On a balmy October afternoon before the party, Anderson, 68, is in her studio. She is serving her daily lunch to her team as they take a break from cutting a piece of the film for a Times Square installation (a few minutes long, to be screened outdoors, at midnight, in January), gabbing with them about the crop of fall films. She sits at the head of a table as young mostly male colleagues, of hipster vintage and hirsute bearing, gather around.

Anderson makes a face at a certain Johnny Depp gangster movie. She is pleased with “Son of Saul,” the rigorous art film about the Holocaust that has been playing the festival circuit. Colorado’s Telluride Film Festival, where “Heart of a Dog” played, was where she caught some of these movies, and she steers the conversation to the story of a near-miss with a bear.

Anderson — she can resemble a spikier-haired Jane Lynch — creates a lot of her art at this two-story apartment workspace on Manhattan’s far West Side. An edit room and sitting area are upstairs, while downstairs, at the bottom of a spiral staircase, is a large music studio. The space is distinct from her home, the apartment where she hosted the party, a mile uptown.

She shared that apartment for years with her late husband, the provocative rocker Lou Reed, who died two years ago. There are reminders of Reed everywhere, in both spaces. Artful photographs hang on the walls of both the work space and the apartment; a Grammy plaque rests atop a shelf in the former. Some of Anderson’s team also previously worked for Reed.
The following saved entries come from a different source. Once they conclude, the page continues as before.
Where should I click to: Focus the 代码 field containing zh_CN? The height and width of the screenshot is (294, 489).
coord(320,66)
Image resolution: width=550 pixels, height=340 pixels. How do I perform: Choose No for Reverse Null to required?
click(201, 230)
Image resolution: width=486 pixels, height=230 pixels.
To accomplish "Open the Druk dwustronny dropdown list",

In Anderson’s recording studio sit boxes filled with old equipment and recordings bearing Reed’s name, largely unpacked; Anderson had been moving them from his own studio over the last year. (“It’s been a slow process,” she said.)

Production on “Heart of a Dog” overlaps with the period in which she grieved for Reed. And though he is in the film mostly in spirit, via cameo and a closing song, many commentators have interpreted the work as a way of coming to terms with her husband’s death — a reading Anderson strenuously denies.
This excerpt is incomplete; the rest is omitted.